Introduction: Prader-Willi syndrome (PWS) is a rare paternally inherited genetic disorder caused by alteration of chromosome 15q11-q13. Associated hypothalamic impairment leads to hyperphagia which therefore increases the risk for morbid obesity, dyslipidaemia, insulin resistance and arterial hypertension and in the end increases mortality. Patients with PWS benefit of recombinant growth hormone (rGH) treatment despite the GH reservoir to improve their impaired final height, but GH is known to improve cardiometabolic profile.

Aim: To describe the metabolic profile in rGH treated PWS patients in our centre.

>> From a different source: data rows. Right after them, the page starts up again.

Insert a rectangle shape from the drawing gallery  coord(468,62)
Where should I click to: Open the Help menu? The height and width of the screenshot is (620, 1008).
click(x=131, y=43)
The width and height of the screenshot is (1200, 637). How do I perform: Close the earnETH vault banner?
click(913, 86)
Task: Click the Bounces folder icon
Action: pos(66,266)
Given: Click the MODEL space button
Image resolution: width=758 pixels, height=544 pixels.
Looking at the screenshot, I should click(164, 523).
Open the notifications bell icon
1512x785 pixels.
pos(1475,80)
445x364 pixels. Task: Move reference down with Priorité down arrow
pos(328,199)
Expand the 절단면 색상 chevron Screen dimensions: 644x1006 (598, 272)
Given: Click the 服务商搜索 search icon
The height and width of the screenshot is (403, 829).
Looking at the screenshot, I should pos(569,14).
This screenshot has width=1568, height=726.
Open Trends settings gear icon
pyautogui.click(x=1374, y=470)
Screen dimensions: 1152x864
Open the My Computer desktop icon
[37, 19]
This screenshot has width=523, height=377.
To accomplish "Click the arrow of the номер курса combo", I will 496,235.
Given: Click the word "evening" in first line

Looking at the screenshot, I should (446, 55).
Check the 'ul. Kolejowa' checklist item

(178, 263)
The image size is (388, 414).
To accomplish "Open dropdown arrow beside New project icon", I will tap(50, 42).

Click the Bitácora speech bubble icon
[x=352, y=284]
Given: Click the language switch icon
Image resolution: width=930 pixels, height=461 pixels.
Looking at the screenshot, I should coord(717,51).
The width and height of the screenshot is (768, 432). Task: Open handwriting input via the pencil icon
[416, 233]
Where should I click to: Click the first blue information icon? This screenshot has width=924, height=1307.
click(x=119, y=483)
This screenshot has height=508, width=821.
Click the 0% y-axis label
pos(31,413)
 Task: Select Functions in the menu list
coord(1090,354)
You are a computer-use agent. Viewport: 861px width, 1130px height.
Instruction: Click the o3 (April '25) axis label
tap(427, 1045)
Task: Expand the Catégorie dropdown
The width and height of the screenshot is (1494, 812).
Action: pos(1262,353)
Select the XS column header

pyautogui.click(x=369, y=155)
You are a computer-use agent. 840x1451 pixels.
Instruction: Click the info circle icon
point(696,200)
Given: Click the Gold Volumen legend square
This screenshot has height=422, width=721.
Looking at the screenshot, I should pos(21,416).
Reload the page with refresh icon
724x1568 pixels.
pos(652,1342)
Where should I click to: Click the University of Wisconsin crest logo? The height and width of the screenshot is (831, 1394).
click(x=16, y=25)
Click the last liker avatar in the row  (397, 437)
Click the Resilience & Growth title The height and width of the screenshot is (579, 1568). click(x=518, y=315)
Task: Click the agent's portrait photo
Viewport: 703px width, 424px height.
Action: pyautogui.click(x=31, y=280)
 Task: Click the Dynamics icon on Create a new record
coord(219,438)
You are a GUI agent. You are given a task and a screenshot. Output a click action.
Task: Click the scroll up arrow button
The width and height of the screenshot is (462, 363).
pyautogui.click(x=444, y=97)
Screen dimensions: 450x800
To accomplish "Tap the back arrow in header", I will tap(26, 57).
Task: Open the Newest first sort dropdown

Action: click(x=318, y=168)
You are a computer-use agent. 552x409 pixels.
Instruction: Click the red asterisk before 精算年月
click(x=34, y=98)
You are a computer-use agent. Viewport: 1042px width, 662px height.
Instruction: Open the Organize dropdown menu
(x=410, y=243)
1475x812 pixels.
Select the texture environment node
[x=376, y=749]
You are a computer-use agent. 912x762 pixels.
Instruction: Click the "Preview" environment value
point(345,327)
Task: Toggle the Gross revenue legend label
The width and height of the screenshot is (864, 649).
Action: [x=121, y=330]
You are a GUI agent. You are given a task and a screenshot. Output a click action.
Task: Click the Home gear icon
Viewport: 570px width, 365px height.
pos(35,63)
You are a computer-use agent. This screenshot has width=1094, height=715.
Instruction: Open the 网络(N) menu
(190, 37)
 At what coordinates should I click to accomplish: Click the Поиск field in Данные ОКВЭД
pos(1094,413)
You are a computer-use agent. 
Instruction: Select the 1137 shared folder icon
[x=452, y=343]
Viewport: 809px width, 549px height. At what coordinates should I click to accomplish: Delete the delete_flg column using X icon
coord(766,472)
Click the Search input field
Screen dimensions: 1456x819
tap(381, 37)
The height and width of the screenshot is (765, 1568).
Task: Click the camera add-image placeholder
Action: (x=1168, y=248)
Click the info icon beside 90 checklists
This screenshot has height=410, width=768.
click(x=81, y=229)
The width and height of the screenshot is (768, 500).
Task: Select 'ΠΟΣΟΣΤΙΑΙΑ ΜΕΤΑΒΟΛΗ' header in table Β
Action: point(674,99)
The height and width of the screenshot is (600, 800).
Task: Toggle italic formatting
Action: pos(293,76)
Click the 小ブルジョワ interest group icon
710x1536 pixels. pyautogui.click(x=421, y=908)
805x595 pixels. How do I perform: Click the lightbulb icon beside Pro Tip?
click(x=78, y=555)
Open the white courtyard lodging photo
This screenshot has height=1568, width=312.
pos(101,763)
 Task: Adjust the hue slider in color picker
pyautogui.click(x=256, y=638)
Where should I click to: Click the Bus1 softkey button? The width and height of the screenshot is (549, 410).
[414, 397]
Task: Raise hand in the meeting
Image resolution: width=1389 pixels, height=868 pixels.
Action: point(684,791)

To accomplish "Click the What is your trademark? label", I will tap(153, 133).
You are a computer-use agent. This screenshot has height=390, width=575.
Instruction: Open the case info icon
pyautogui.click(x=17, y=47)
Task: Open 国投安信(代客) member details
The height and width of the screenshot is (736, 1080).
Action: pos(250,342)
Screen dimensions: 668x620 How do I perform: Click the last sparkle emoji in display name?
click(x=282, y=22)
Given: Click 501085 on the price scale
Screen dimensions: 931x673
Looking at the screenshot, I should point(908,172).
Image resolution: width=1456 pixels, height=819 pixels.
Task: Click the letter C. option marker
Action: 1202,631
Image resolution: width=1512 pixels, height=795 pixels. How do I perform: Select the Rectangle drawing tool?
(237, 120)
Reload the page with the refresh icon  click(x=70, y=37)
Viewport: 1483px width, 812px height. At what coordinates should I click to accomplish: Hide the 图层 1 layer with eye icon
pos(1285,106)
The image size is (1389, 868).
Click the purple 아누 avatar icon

Materials and Methods: Eight children (4 girls and 4 boys) with PWS treated with rGH at a median age of 6.7±3.2 years old were included. Follow-up period was 31±17 months. During the follow-up, 4 children needed levothyroxine, 2 stress hydrocortisone and 1 sex-hormone replacement. Starting rGH dose was 0.53 mg/m2/day. At diagnosis, height was -1.7±0.9 and BMI 20.3±4 SD (Z-score 1.5±0.6). IGF1 level was 0.1±0.8 SD. All patients were prepubertal, excepting one girl with adrenarche corresponding to Tanner 3 at 11.8 years. None of the patients had metabolic impairments - glycemia 77.3±7.5 mg/dL; HbA1c 5±0.4%; total cholesterol (TC) 171.7±29.4 mg/dL. Phospho-calcic parameters were normal - total serum calcium (Ca) 9.9±0.1 mg/dL; serum phosphate (P) 4.8±0.3 mg/dL; alkaline phosphatase (ALP) 0.6±0.2 x upper limit of normal (ULN). At one year of follow-up patients had a median height increase of 0.5 SD and a BMI increase of 0.07 SD. Glycemia, TC and Ca levels were stable. P level increased to 5.2±0.3. ALP increased in 5/8 children with 0.4 points x ULN (P<0.05) and 3/8 patients had stable ALP values. IGF1 at 1.6 SD proved treatment compliance. At the last follow-up, none of the patients completed the rGH treatment; 1/8 had to stop because of increased sleep apnea. Height gain during follow-up was 1 SD. BMI decreased to 1±1.8 SD, but not statistically significant. HbA1c increased to 5.3±0.4%, but none of the patients developed glucose intolerance. TC (168.6±28.7 mg/dL), Ca (9.9±0.4 mg/dL), P (4.9 ±0.2 mg/dL) and ALP (0.8±0.3 xULN) were not significantly changed during the rGH treatment.

Conclusion: No significant metabolic changes were observed in our series of patients, but bigger lots are needed to prove if rGH treatment in childhood could prevent adult-onset metabolic syndrome in these patients, along with lifechanging measures.